Start of Information shown

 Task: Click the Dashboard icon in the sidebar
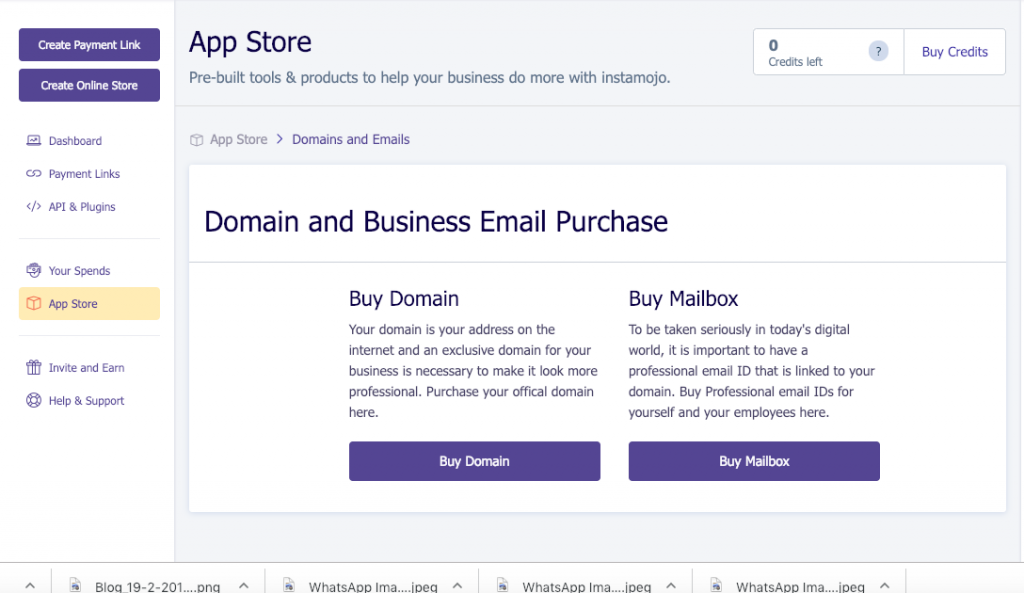tap(34, 141)
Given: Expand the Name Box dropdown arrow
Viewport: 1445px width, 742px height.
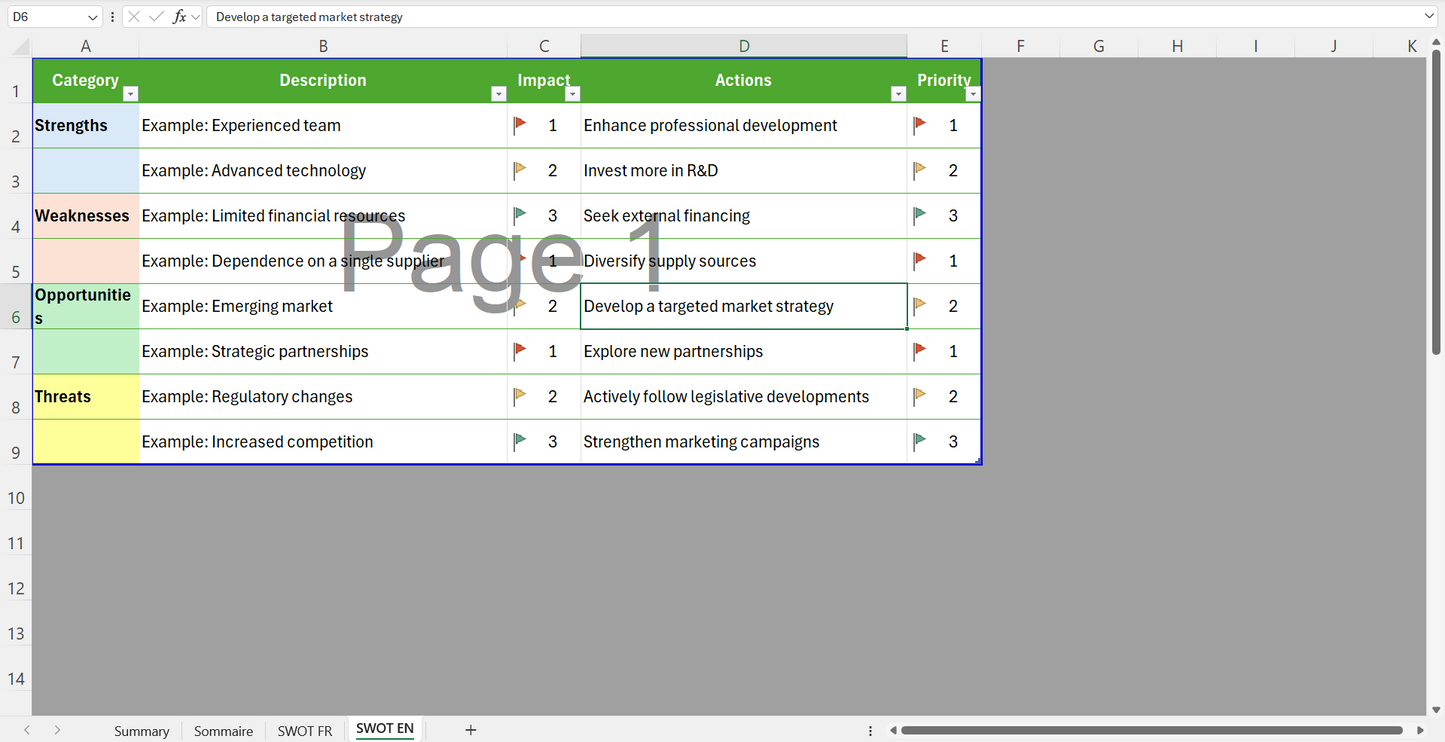Looking at the screenshot, I should [93, 17].
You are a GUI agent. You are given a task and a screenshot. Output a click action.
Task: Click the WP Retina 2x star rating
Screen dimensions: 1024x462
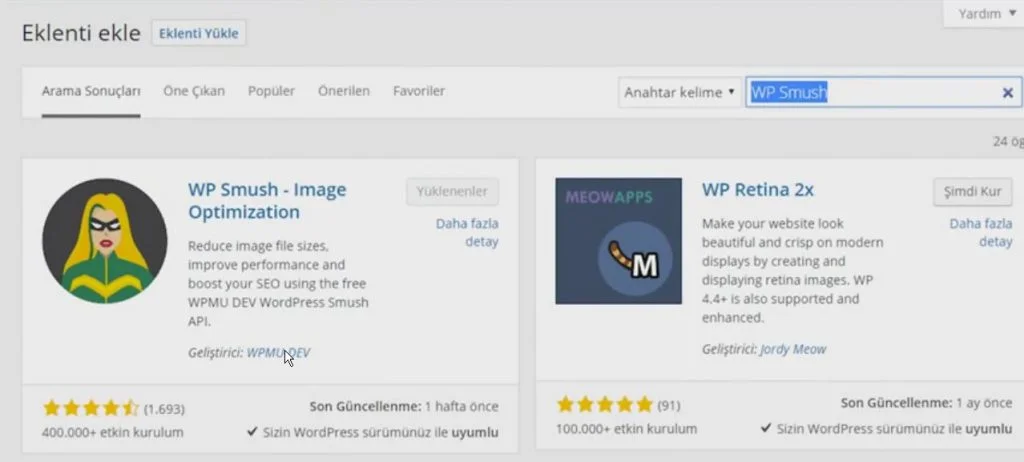pos(604,404)
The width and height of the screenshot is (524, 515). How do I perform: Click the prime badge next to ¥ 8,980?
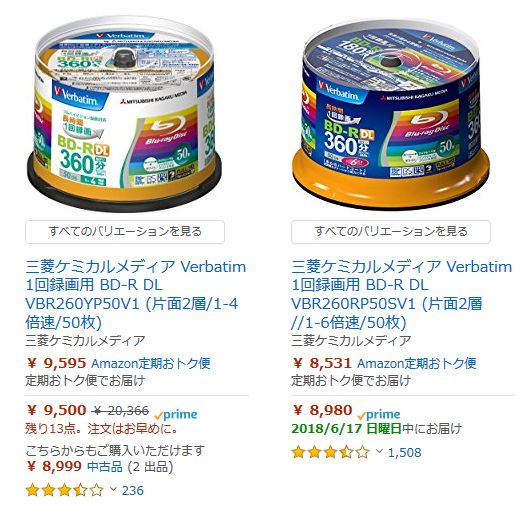(379, 415)
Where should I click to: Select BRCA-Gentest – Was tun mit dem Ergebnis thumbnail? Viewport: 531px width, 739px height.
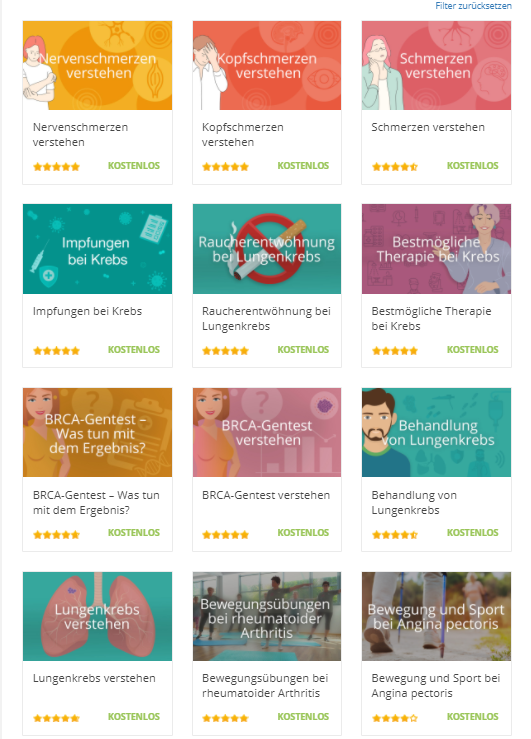98,432
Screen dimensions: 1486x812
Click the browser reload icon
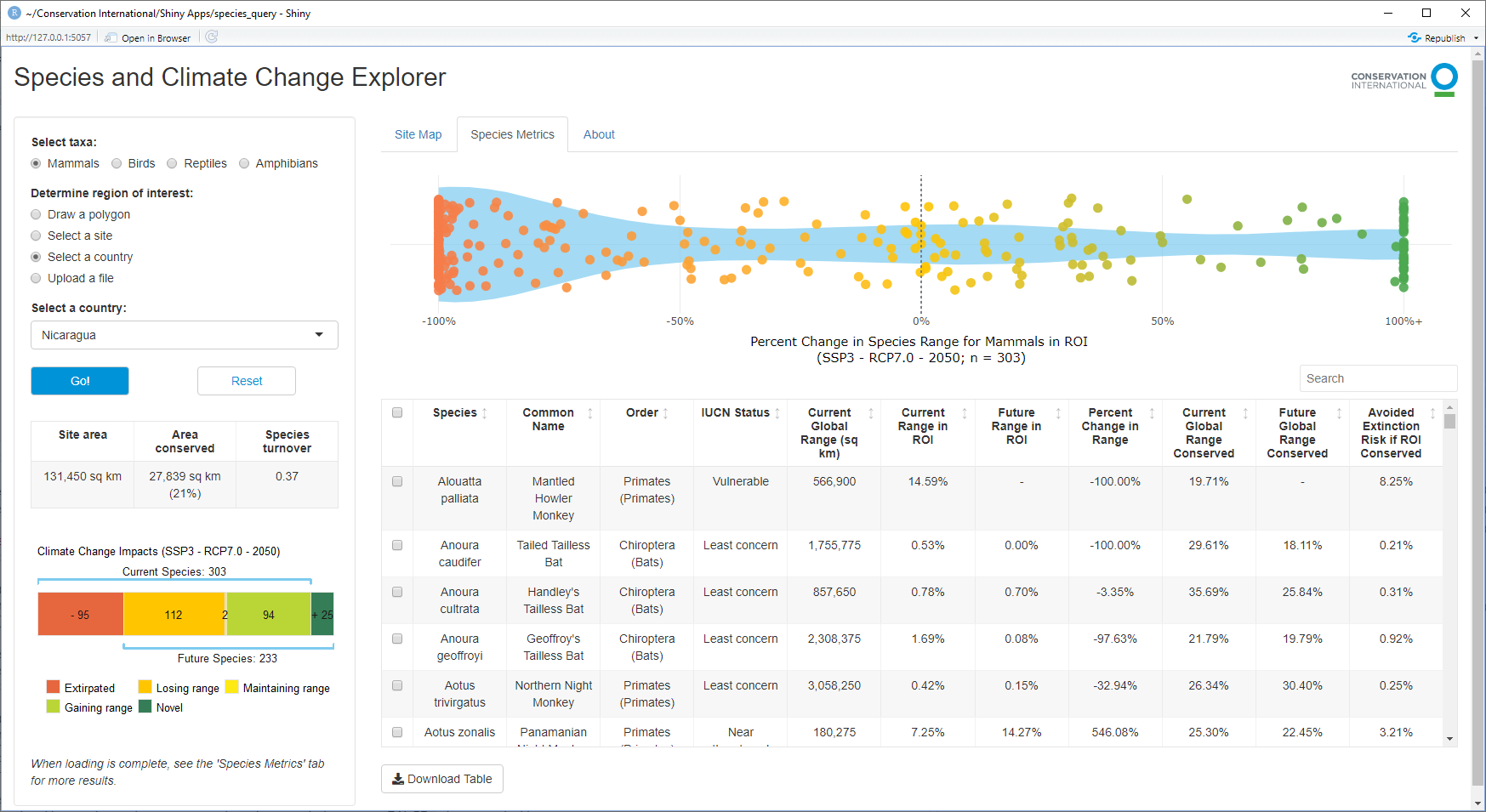pyautogui.click(x=212, y=37)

End of Information shown

▶ **Work required**:
Change "Screen dimensions" to "Screen size" wherever it occurs in the lines above, and reproduce the lines with no other edits. Leave out the pictures.

▶ **The result**:
 Task: Click the Dashboard icon in the sidebar
tap(34, 141)
Given: Expand the Name Box dropdown arrow
Viewport: 1445px width, 742px height.
Looking at the screenshot, I should [93, 17].
You are a GUI agent. You are given a task and a screenshot. Output a click action.
Task: Click the WP Retina 2x star rating
Screen size: 1024x462
pos(604,404)
The width and height of the screenshot is (524, 515). How do I perform: Click the prime badge next to ¥ 8,980?
(379, 415)
Where should I click to: Select BRCA-Gentest – Was tun mit dem Ergebnis thumbnail? Viewport: 531px width, 739px height.
98,432
Screen size: 1486x812
Click the browser reload icon
pyautogui.click(x=212, y=37)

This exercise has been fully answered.